Une stratégie stable et disciplinée est plus efficace qu’une gestion opportuniste.
Quelle répartition choisir selon votre profil ?
Voici des repères simples :
- Profil prudent
70% fonds euros / 30% UC
Horizon : court terme - Profil équilibré
40% à 60% UC
Horizon : 5 à 10 ans - Profil dynamique
70% à 90% UC
Horizon : long terme
Exemple :
- Projet retraite à 25 ans → 80% UC / 20% fonds euros
- Achat immobilier dans 2 ans → 80% fonds euros / 20% UC
La clé : aligner votre allocation avec votre horizon, pas avec l’actualité des marchés.
Pourquoi combiner fonds euros et UC est indispensable
Une stratégie efficace repose presque toujours sur une combinaison des deux supports.
Elle permet de :
- Sécuriser une partie du capital
- Dynamiser le rendement global
- Lisser la volatilité
- Adapter le risque dans le temps
C’est cette logique qu’utilisent toutes les gestions pilotées performantes.
Focus fiscalité : aucun arbitrage à faire
Bonne nouvelle : fiscalement, il n’y a pas de différence entre fonds euros et UC.
- Imposition uniquement en cas de rachat
- Après 8 ans :
- 7,5% d’impôt (ou barème)
- 17,2% prélèvements sociaux
- 7,5% d’impôt (ou barème)
- Abattement annuel :
- 4 600 € (célibataire)
- 9 200 € (couple)
Différence clé :
- Fonds euros → prélèvements sociaux annuels
- UC → prélèvements différés
Les UC bénéficient donc d’un effet de capitalisation plus puissant.

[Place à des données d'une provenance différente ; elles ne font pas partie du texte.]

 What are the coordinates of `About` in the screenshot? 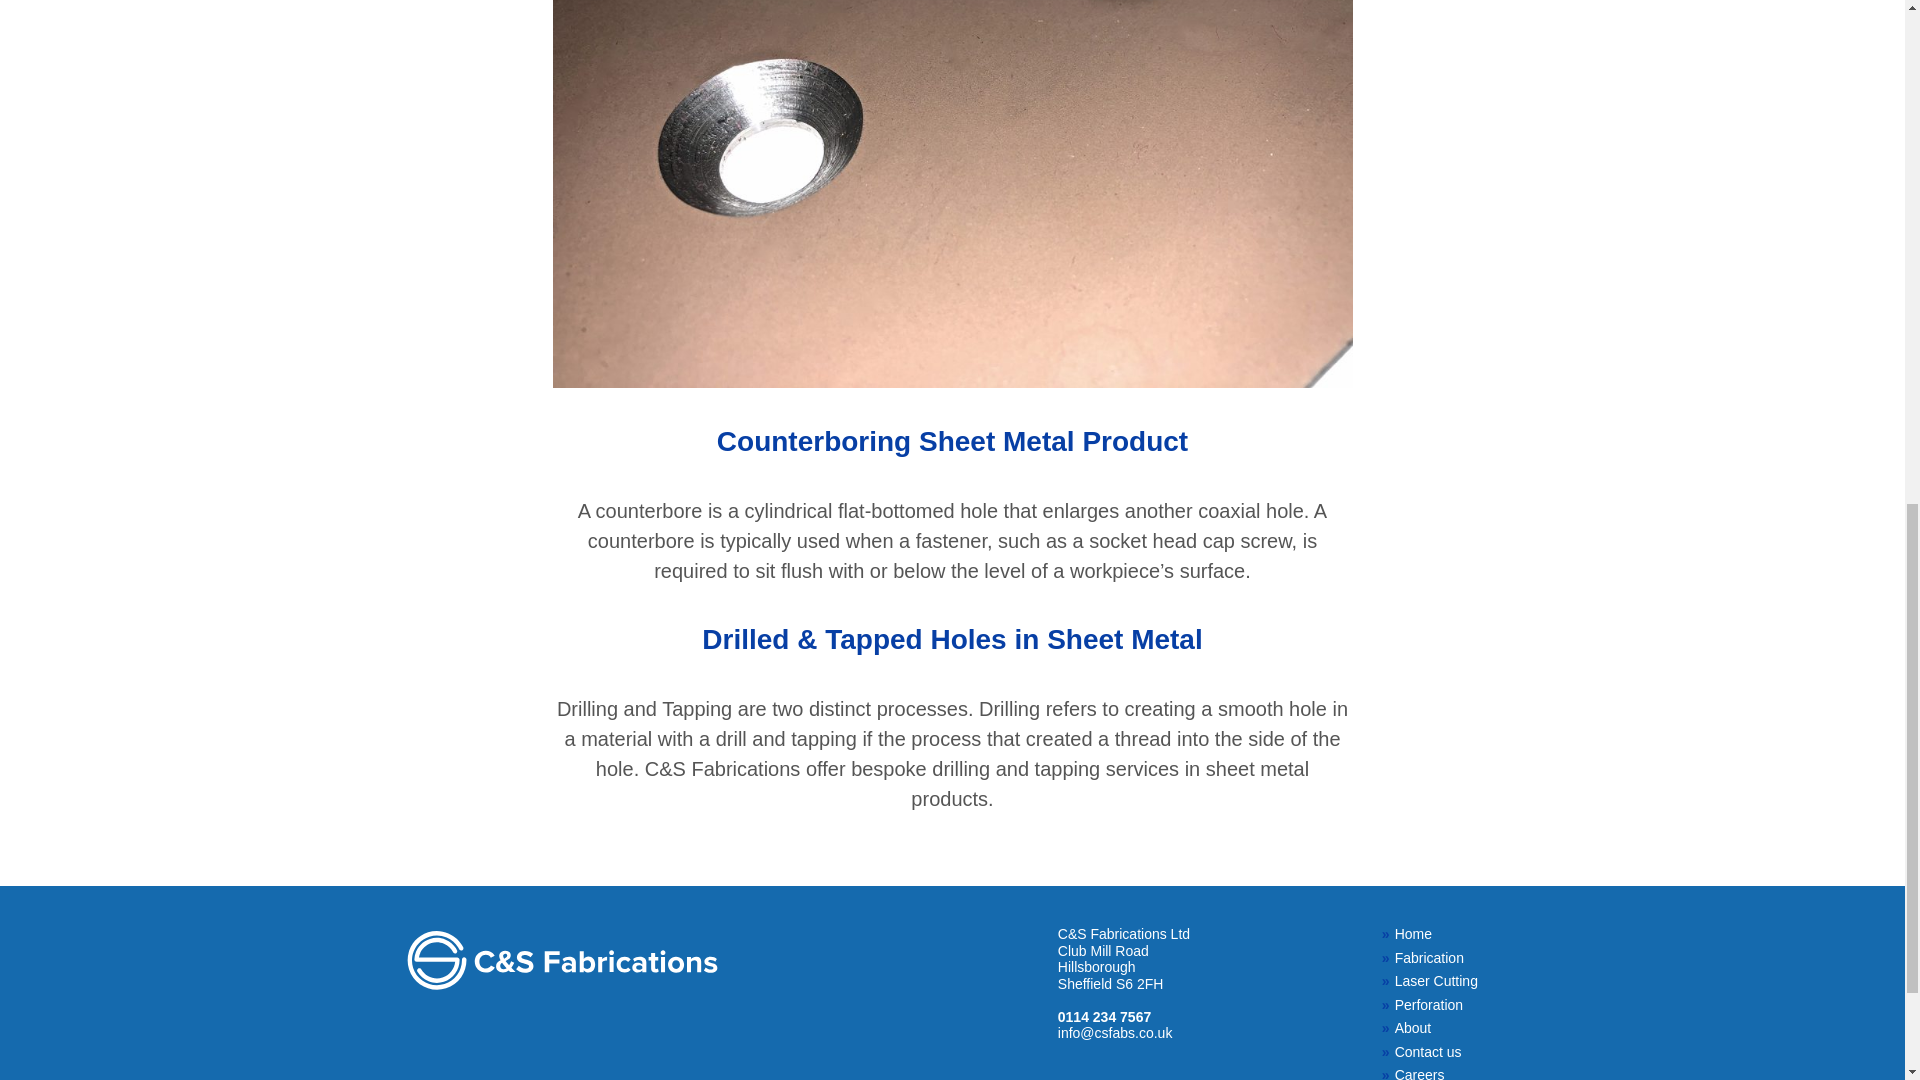 It's located at (1434, 1028).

Gestion libre ou gestion pilotée ?
Deux approches :
Gestion libre
- Vous choisissez vos supports
- Plus flexible
- Demande du temps et des compétences
Gestion pilotée
- Allocation automatisée selon votre profil
- Arbitrages réguliers
- Sécurisation progressive intégrée
Pour la majorité des épargnants, la gestion pilotée permet d’éviter les erreurs classiques.
Le bon réflexe : raisonner par projet, pas par produit
Le piège classique consiste à raisonner en termes de supports (“fonds euros ou UC”).
Le bon raisonnement est :
- Quel est mon objectif ?
- Dans combien de temps ?
- Quel niveau de risque suis-je prêt à accepter ?
Ensuite seulement vient la répartition.